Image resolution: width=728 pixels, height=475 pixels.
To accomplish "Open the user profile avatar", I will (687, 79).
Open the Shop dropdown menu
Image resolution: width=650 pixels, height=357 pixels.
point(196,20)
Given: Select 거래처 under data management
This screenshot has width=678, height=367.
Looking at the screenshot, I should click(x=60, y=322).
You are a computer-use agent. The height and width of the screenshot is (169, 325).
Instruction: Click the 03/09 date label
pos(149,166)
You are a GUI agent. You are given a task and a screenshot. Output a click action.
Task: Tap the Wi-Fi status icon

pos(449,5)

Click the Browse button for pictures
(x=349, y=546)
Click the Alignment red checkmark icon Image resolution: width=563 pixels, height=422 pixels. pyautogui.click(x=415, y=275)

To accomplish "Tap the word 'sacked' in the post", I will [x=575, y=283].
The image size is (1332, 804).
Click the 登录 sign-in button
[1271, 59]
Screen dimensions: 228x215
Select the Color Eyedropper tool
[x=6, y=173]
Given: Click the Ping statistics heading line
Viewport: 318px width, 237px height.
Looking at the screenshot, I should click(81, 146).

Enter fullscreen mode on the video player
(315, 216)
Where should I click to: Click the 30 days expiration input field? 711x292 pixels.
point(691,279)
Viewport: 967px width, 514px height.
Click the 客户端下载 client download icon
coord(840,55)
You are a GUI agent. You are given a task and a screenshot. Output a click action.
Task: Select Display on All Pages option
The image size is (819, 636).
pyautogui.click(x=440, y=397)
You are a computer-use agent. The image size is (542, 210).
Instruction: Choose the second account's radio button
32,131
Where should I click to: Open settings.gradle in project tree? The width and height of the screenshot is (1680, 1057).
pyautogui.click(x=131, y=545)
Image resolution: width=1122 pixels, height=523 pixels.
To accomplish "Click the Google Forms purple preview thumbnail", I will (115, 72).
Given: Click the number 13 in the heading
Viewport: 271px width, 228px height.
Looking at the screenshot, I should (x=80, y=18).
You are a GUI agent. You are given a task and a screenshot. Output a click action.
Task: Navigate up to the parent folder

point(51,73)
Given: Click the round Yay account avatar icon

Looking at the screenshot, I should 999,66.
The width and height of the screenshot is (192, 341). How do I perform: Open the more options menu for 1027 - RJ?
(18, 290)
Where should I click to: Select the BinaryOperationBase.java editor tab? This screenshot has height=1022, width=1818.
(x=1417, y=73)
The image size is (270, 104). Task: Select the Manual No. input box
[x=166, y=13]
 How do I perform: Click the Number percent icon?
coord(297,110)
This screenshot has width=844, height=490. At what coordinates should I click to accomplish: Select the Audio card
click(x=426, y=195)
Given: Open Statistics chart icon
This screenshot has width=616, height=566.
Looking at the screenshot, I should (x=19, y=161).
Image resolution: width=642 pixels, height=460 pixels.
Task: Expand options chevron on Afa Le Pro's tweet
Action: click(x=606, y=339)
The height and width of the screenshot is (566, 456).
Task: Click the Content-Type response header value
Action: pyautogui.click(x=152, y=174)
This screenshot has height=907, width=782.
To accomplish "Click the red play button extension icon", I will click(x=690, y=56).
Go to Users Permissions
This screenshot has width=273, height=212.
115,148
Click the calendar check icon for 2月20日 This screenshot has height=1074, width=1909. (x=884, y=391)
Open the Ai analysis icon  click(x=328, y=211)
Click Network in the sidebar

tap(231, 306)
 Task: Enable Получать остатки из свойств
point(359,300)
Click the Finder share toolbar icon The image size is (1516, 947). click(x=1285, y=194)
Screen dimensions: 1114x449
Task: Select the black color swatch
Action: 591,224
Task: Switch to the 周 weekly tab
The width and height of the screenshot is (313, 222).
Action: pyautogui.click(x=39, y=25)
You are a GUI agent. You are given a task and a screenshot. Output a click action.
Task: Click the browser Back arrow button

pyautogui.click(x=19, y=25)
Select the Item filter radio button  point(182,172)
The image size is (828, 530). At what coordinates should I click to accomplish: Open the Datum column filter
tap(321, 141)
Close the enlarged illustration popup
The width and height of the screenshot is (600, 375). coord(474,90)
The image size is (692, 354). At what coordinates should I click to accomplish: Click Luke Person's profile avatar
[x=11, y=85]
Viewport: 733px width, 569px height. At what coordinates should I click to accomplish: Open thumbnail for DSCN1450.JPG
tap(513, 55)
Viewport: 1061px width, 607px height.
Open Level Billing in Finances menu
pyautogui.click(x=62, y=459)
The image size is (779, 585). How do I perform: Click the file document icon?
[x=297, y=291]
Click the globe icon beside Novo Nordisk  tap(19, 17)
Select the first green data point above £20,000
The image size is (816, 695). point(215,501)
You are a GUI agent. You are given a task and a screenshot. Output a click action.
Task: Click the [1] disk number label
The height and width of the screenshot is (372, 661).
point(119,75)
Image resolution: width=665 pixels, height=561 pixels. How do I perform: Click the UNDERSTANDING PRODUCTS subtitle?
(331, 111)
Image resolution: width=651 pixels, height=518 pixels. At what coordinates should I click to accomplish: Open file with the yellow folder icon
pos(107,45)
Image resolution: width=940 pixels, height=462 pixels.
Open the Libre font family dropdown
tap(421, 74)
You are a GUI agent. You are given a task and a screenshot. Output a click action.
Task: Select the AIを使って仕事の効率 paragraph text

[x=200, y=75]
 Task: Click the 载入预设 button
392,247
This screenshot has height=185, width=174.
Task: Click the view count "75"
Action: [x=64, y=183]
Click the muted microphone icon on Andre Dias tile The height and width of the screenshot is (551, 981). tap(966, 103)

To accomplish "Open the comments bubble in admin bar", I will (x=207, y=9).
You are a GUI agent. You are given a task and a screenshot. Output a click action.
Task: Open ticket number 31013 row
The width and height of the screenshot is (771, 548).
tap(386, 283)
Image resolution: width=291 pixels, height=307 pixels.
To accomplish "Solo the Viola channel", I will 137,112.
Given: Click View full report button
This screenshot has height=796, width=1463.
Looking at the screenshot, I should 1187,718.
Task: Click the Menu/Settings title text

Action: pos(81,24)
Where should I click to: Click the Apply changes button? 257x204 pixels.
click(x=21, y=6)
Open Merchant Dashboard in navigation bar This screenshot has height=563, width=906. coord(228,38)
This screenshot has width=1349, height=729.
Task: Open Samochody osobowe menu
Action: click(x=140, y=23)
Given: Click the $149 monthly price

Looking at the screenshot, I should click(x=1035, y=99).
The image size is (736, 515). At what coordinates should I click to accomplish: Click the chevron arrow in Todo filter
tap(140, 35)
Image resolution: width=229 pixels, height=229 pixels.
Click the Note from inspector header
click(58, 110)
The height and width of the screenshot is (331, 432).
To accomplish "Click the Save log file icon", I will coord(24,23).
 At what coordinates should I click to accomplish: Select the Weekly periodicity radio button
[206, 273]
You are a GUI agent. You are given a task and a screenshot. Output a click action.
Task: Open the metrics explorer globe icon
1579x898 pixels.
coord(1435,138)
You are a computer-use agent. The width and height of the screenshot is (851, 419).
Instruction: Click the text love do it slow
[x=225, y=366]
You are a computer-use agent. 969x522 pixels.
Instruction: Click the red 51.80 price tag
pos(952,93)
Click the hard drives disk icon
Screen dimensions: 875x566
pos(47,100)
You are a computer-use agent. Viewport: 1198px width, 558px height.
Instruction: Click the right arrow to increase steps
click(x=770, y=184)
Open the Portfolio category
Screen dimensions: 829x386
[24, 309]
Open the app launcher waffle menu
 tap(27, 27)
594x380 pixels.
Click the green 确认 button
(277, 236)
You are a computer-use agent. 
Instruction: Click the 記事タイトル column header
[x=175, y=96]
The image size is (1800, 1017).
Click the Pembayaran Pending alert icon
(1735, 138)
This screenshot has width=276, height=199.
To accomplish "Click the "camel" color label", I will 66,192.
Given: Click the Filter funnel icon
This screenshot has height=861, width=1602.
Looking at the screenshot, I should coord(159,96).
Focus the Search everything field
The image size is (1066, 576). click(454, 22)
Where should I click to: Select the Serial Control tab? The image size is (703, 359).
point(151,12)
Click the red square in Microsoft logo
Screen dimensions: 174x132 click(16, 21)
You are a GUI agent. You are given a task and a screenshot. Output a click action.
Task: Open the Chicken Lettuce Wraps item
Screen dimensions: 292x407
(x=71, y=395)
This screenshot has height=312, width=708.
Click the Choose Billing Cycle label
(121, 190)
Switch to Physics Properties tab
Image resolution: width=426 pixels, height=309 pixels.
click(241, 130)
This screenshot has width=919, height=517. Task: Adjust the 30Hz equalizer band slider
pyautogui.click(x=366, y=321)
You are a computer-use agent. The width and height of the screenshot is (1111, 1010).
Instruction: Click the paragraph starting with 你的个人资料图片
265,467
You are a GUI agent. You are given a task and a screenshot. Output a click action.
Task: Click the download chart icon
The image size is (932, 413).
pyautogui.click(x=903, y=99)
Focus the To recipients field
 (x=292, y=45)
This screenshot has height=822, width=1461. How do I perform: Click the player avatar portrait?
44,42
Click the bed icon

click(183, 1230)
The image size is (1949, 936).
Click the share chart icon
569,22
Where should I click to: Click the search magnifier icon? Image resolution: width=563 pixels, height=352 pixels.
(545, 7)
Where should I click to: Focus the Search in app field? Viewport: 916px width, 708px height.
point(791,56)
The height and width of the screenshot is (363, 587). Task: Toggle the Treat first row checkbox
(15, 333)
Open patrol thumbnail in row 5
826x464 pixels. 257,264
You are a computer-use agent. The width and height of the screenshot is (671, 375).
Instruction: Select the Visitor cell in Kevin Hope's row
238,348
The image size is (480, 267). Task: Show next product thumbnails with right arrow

→ REQUIREMENTS:
Reproduce the lines of the listing verbatim, starting at the line that contains "Task: Switch to the 周 weekly tab" and ending at the line that contains "[x=297, y=291]".

→ WRITTEN SOLUTION:
Task: Switch to the 周 weekly tab
The width and height of the screenshot is (313, 222).
Action: pyautogui.click(x=39, y=25)
You are a GUI agent. You are given a task and a screenshot. Output a click action.
Task: Click the browser Back arrow button

pyautogui.click(x=19, y=25)
Select the Item filter radio button  point(182,172)
The image size is (828, 530). At what coordinates should I click to accomplish: Open the Datum column filter
tap(321, 141)
Close the enlarged illustration popup
The width and height of the screenshot is (600, 375). coord(474,90)
The image size is (692, 354). At what coordinates should I click to accomplish: Click Luke Person's profile avatar
[x=11, y=85]
Viewport: 733px width, 569px height. At what coordinates should I click to accomplish: Open thumbnail for DSCN1450.JPG
tap(513, 55)
Viewport: 1061px width, 607px height.
Open Level Billing in Finances menu
pyautogui.click(x=62, y=459)
The image size is (779, 585). How do I perform: Click the file document icon?
[x=297, y=291]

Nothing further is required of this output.